Parts of the exercise —
a) In the Prague running post, shorten the paragraph beginning "While I was running with both a Garmin Forerunner" while keeping its main facts.
b) Supply the next few sentences of the Prague running post, picking up right after its last sentence about the locks on the river.

Text extract —

A Prague, Czech Republic Runaround

The past two days I’ve been here in the city of Prague, which is located in the Czech Republic.  While I’ve been largely inside in a windowless conference room, I did briefly get to go outside during daylight hours and go for a short run around the city as part of a relatively quick workout that was on my schedule.  Quick in terms of both pace, as well as duration.  It’s been a number of years since I was in Prague last, about a decade actually.  The last time was when my Dad and I took a trip on the Concorde shortly before it retired.

As is usual, I quickly sketched out the running route the night before, just to get a rough idea of the distances involved.  In the end I’d run more than this of course, but this made it easy to zoom in and pick out the areas I wanted to check out.


While I was running with both a Garmin Forerunner and a Suunto Ambit2, I didn’t use the course functionality in either.  Looking at the map it was really pretty straight forward: Stay along the river.  Failing that, I had stuck my phone in my armband in case I got really lost.

Finally, the goal of this run was a bit of a tempo run, albeit relatively short.  So I kept that in mind from a route standpoint, trying to keep things as straight as possible – and generally as flat as possible.  I placed my final splits at the end.

So with that, I set out for my journey from Wenceslas Square, which sits right next to my hotel.  At the end of which sits the National Museum (or start, I suppose, depending on your point of view).


After a few hundred meters I ran past a shark. It’s unclear why there was someone dressed up as a shark in front of a Thai Massage place, but nonetheless, there was.


I’ll give him credit though, I kinda almost prefer his shark costume over mine – though, mine does have a person sticking up out of its jaws.

From there I worked my way down the end of the long boulevard through a bit of an outdoor market of sorts (mostly food and trinkets), before heading a few blocks away to the river where I’d meet it at the National Theatre.


Upon hitting the river I was aligned with a small island that separated me from the main waterway.  Here you could rent all assortment of different paddle-boats, including some that were more paddle-car than paddle-boat.


I stayed along this side of the river until I got in front of Frank Gehry’s “The Dancing House” building.


At this point I crossed a bridge that took me over the Vitava River.  There were locks here, which enabled the boats to get around this short section of man-made rapids.

Raw data —
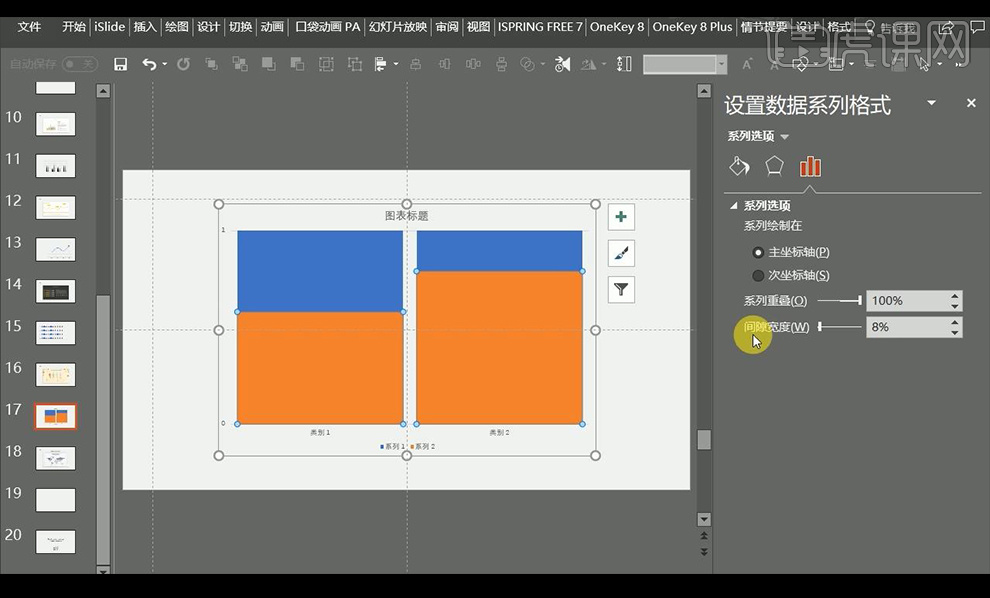Close the 设置数据系列格式 pane
The image size is (990, 598).
coord(970,103)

The responses —
a) I ran with a Garmin Forerunner and a Suunto Ambit2 but used the course feature on neither, because the map made the route simple: stay along the river. I also had my phone in my armband in case I got really lost.

b)
Off in the distance I’d see much of the area surrounding Prague Castle, where I’d be headed to in a bit.  The tall church that towers over everything is St. Vitus Cathedral.


Upon getting back onto land, I made my way down to and along the locks.  Boats were going in and out, some tourism-related, some transport related.  No paddle-boats appeared to be utilizing the locks (I suspect that’s not permitted).



I soon entered a quiet park that was set on the edge of the river.  The grounds appeared to all be part of, or at least peppered with, works of art from the Kampa Museum that focuses on modern art.


The first bit of art in the park was this chalkboard.  It wrapped around the corner as well, though some rather large chalk drawings there had significant similarities to the Washington Monument and two attached coconuts, so I figured I’d just show this side.


Moving past the chalkboard, there was a gallery of photos from the recent floods.  This gallery extended perhaps 100m or so.


I exited the park and dipped under the Charles Bridge.  This bridge built in 1357 crosses the river and acts as a bit of a tourist avenue between the major sights of the city.  I’d see it on the other side a bit later.


Speaking of tourist sites, the Segway’s were frequently seen!


Next up I found myself passing in front of a WWII memorial related to the ‘Second Resistance Movement’ against Nazi occupation.


I’d continue along to the right and past the Straka Academy, which is the seat of the government of the Czech Republic.  Ultimately I’d make a large loop around this complex of (well guarded) buildings.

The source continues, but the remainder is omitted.